Text to read:
■ ■ ■
Conveners of the CMF organizes a series of Tagpuan, a mode and instrument of engagement that brings varying stakeholders into conversations marked by deep listening, conversations, openness for collaboration, and co-creative approaches for action. The Tagpuan serves as the a meeting point for participating stakeholders to raise questions, co-generate possible answers, and co-produce vision and innovative solutions for sustainable mobility in, to, and around the Ateneo de Manila campus CMF. In taking the initiative forward, the conveners commences the Tagpuan with the calling question: How can we work together towards sustainable mobility in our campus? Further, the conveners seek for a meeting of viewpoints, insights, and foresight in response to the questions:

  • What is mobility? What is sustainable mobility?
  • How do we envision sustainable mobility?
  • What are our roles and accountability in achieving sustainable mobility? 

To underscore the processual nature of the Tagpuan, these calling questions serve as guide for the convenors in establishing the CMF as a space of dialogues and collaborations. Participating stakeholders in the Tagpuan may generate more questions and offer variable answers, suggestions, and positions in piecing together the collective vision for sustainable mobility.
■ ■ ■
Given records:
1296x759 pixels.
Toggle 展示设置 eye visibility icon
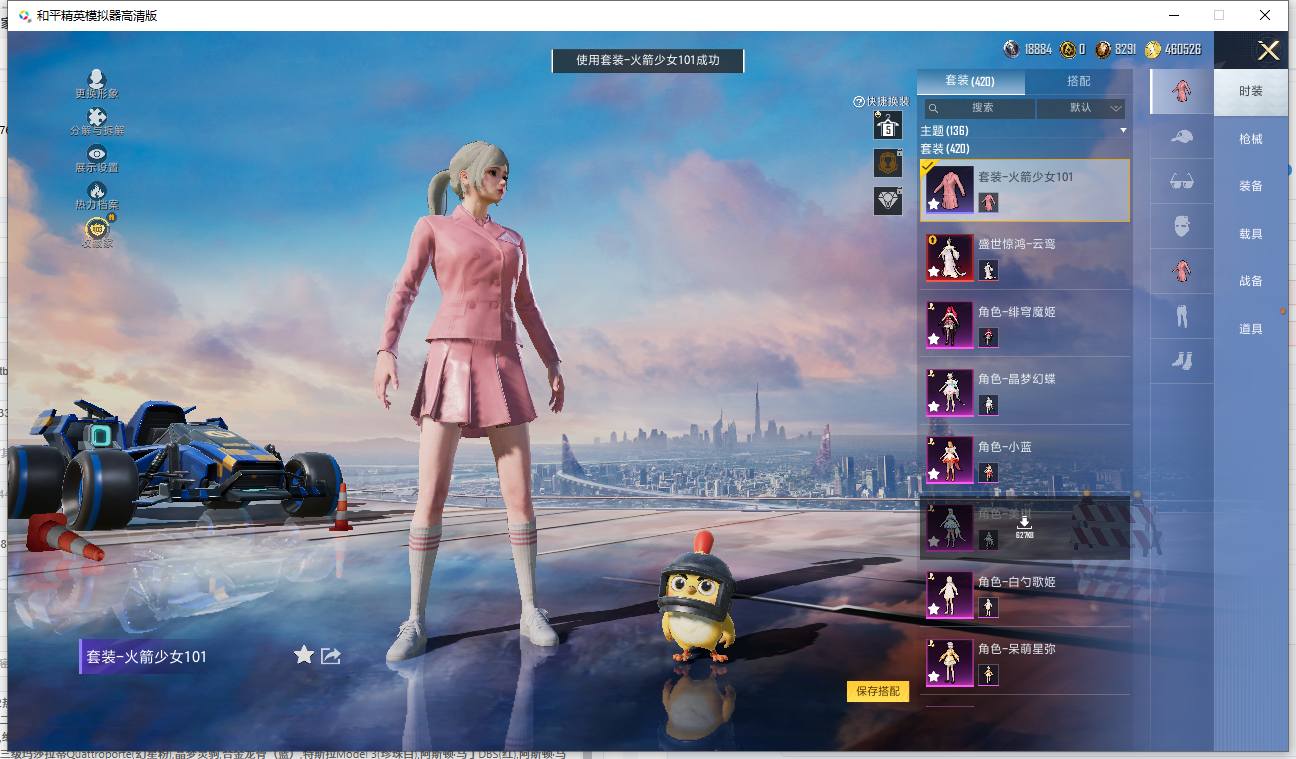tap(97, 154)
■ ■ ■
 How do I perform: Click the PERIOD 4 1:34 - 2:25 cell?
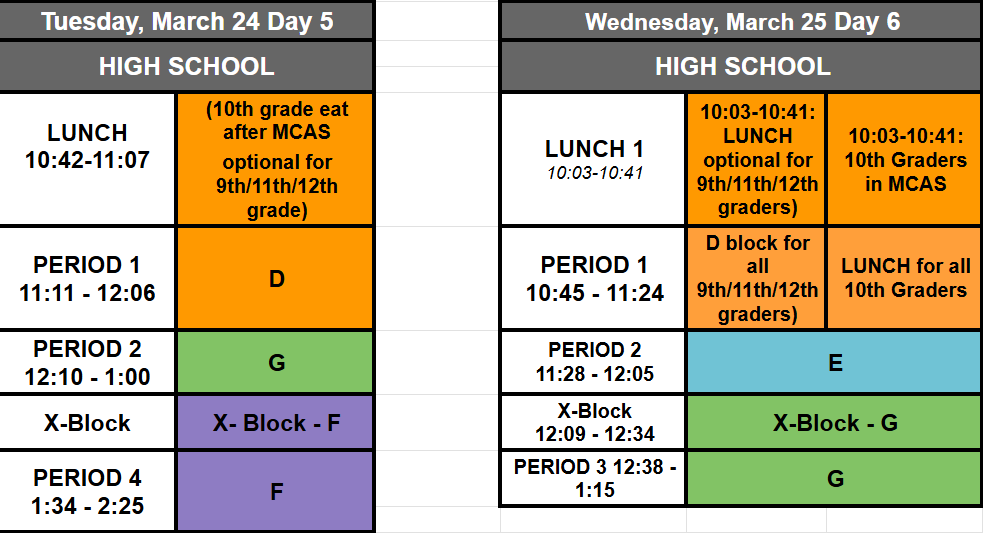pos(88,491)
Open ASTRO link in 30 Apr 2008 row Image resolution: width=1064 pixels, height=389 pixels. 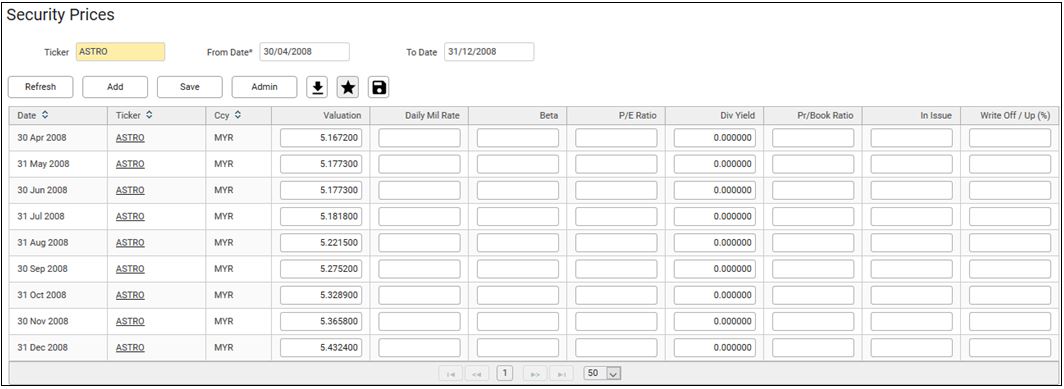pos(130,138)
■ ■ ■
Short problem A: In the text on the Tagpuan, condense the paragraph beginning "To underscore the processual nature" into a shorter version that keeps its main facts.
Short problem B: Convert the lines of the records starting at the line containing "1296x759 pixels." and ending at the line containing "tap(97, 154)" into a JSON list of strings, one string per line and no blank lines. Omit the pictures from your answer.

Exercise answer A: The calling questions, which underscore the Tagpuan's processual nature, guide the conveners in establishing the CMF as a space of dialogues and collaborations. Participating stakeholders may raise further questions and offer variable answers, suggestions, and positions to piece together a collective vision for sustainable mobility.

Exercise answer B:
[
  "1296x759 pixels.",
  "Toggle 展示设置 eye visibility icon",
  "tap(97, 154)"
]